* _Entries supplied_
= = =
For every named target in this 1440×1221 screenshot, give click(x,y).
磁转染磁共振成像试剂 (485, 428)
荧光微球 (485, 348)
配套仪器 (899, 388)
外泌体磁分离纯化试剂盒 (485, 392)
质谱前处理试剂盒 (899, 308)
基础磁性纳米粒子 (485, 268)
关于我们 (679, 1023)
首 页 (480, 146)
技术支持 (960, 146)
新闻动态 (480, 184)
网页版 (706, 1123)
= = =
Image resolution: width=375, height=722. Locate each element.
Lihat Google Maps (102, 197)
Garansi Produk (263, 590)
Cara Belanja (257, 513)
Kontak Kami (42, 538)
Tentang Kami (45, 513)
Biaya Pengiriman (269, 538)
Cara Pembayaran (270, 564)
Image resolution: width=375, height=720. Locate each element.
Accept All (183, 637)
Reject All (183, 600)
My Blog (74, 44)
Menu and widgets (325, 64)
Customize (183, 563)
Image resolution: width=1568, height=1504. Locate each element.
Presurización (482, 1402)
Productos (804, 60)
= = =
* _What the task requires_
Set down the items exactly, beginning with the line that contains "For every named" and continuing through the line that contains "网页版 (706, 1123)".

* _Problem solution_
For every named target in this 1440×1221 screenshot, give click(x,y).
磁转染磁共振成像试剂 (485, 428)
荧光微球 (485, 348)
配套仪器 (899, 388)
外泌体磁分离纯化试剂盒 (485, 392)
质谱前处理试剂盒 (899, 308)
基础磁性纳米粒子 (485, 268)
关于我们 (679, 1023)
首 页 (480, 146)
技术支持 (960, 146)
新闻动态 (480, 184)
网页版 (706, 1123)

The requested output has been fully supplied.